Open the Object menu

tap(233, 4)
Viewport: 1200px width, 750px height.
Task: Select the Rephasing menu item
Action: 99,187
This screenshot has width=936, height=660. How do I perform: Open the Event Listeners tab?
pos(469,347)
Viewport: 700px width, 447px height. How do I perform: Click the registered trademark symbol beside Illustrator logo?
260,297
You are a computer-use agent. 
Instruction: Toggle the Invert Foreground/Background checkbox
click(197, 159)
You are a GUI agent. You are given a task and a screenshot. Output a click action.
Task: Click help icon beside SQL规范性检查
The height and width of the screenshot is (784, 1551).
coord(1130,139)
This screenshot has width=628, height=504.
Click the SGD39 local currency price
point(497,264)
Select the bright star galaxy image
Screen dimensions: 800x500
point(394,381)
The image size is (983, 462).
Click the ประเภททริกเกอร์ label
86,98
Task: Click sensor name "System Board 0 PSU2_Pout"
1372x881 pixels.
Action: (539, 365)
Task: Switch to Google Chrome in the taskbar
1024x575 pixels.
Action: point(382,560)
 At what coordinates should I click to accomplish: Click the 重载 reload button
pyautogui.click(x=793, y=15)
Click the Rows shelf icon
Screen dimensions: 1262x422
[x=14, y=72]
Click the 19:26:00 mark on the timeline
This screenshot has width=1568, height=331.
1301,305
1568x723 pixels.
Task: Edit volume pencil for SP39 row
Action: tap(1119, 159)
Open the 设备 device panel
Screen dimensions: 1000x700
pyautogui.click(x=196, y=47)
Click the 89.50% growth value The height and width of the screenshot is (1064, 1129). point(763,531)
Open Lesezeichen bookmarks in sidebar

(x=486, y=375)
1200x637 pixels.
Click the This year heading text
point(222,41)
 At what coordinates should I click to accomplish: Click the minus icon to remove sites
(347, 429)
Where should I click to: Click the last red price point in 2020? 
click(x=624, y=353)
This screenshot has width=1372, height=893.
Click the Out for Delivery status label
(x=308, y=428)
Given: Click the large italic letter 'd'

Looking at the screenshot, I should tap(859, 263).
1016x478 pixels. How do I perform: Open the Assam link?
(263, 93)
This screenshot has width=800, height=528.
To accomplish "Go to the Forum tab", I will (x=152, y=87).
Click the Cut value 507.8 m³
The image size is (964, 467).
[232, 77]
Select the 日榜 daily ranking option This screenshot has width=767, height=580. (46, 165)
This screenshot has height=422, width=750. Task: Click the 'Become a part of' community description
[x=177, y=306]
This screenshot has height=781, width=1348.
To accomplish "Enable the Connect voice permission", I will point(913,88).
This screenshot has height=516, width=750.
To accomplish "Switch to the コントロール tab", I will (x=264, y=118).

■ TO DO
Make a word-for-word copy of the records.

■ PROBLEM SOLUTION
Open the Object menu

tap(233, 4)
Viewport: 1200px width, 750px height.
Task: Select the Rephasing menu item
Action: 99,187
This screenshot has width=936, height=660. How do I perform: Open the Event Listeners tab?
pos(469,347)
Viewport: 700px width, 447px height. How do I perform: Click the registered trademark symbol beside Illustrator logo?
260,297
You are a computer-use agent. 
Instruction: Toggle the Invert Foreground/Background checkbox
click(197, 159)
You are a GUI agent. You are given a task and a screenshot. Output a click action.
Task: Click help icon beside SQL规范性检查
The height and width of the screenshot is (784, 1551).
coord(1130,139)
This screenshot has width=628, height=504.
Click the SGD39 local currency price
point(497,264)
Select the bright star galaxy image
Screen dimensions: 800x500
point(394,381)
The image size is (983, 462).
Click the ประเภททริกเกอร์ label
86,98
Task: Click sensor name "System Board 0 PSU2_Pout"
1372x881 pixels.
Action: (539, 365)
Task: Switch to Google Chrome in the taskbar
1024x575 pixels.
Action: point(382,560)
 At what coordinates should I click to accomplish: Click the 重载 reload button
pyautogui.click(x=793, y=15)
Click the Rows shelf icon
Screen dimensions: 1262x422
[x=14, y=72]
Click the 19:26:00 mark on the timeline
This screenshot has width=1568, height=331.
1301,305
1568x723 pixels.
Task: Edit volume pencil for SP39 row
Action: tap(1119, 159)
Open the 设备 device panel
Screen dimensions: 1000x700
pyautogui.click(x=196, y=47)
Click the 89.50% growth value The height and width of the screenshot is (1064, 1129). point(763,531)
Open Lesezeichen bookmarks in sidebar

(x=486, y=375)
1200x637 pixels.
Click the This year heading text
point(222,41)
 At what coordinates should I click to accomplish: Click the minus icon to remove sites
(347, 429)
Where should I click to: Click the last red price point in 2020? 
click(x=624, y=353)
This screenshot has width=1372, height=893.
Click the Out for Delivery status label
(x=308, y=428)
Given: Click the large italic letter 'd'

Looking at the screenshot, I should tap(859, 263).
1016x478 pixels. How do I perform: Open the Assam link?
(263, 93)
This screenshot has width=800, height=528.
To accomplish "Go to the Forum tab", I will (x=152, y=87).
Click the Cut value 507.8 m³
The image size is (964, 467).
[232, 77]
Select the 日榜 daily ranking option This screenshot has width=767, height=580. (46, 165)
This screenshot has height=422, width=750. Task: Click the 'Become a part of' community description
[x=177, y=306]
This screenshot has height=781, width=1348.
To accomplish "Enable the Connect voice permission", I will point(913,88).
This screenshot has height=516, width=750.
To accomplish "Switch to the コントロール tab", I will (x=264, y=118).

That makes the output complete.